The importance of precise positioning of negatively charged carboxylate in the catalytic action of human lysozyme.

The role of aspartic acid 53 of human lysozyme (peptidoglycan N-acetylmuramoylhydrolase, EC 3.2.1.17) has been investigated by a site-directed mutagenesis. In order to clarify the importance of precise positioning of the negatively charged carboxylate group in the active site geometry, both the three-dimensional structure and the enzymatic function of glutamic acid 53 human lysozyme (Glu-53 human lysozyme) have been characterized in comparison with those of wild type enzyme. Glu-53 human lysozyme was crystallized and analysed by X-ray crystallography. No remarkable difference in the conformation of whole molecule except the side chain of 53rd residue was observed.

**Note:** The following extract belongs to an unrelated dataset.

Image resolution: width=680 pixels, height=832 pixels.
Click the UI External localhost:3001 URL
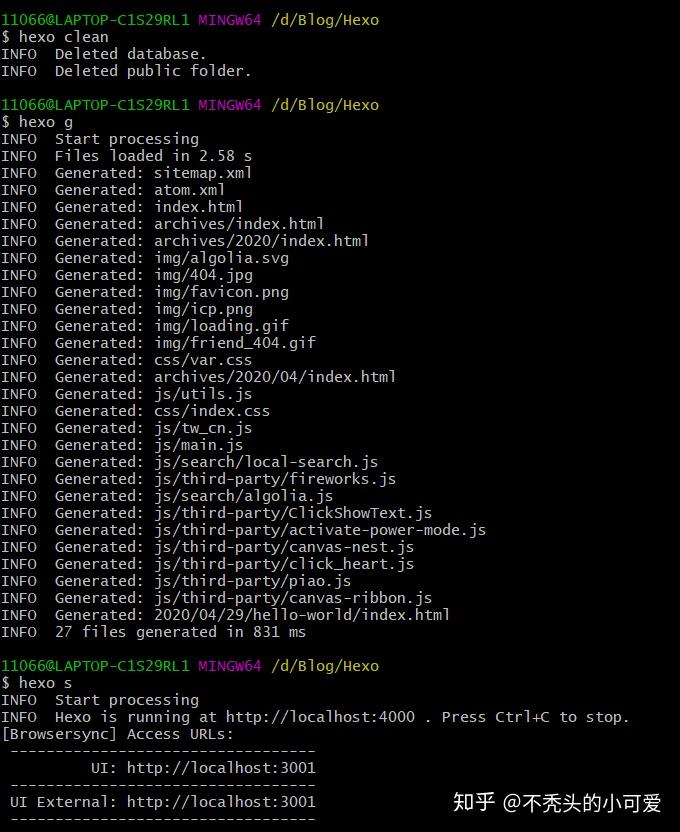pyautogui.click(x=221, y=801)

In spite of full retention of the binding activities against either beta-1,4-linked trisaccharide of N-acetylglucosamine ((GlcNAc)3) or the corresponding hexasaccharide ((GlcNAc)6), the conversion of Asp-53 to Glu reduced the enzymatic activities against both bacterial cell substrate and p-nitrophenyl penta-N-acetyl-beta(1----4)-chitopentaoside (p-NO2-(GlcNAc)5) to a few percent of the activities of wild type enzyme. Calculation of electrostatic potential around the reaction center predicted that no significant change in pKa of Glu-35 was caused by the mutation. These results indicate that the precise positioning of the negatively charged carboxylate in the geometry of reaction center is essential for the rate enhancement in the catalytic action of lysozyme, and suggest that Asp-53 of human lysozyme participates in the catalytic action not simply in an electrostatical manner but partly in a nucleophilical manner.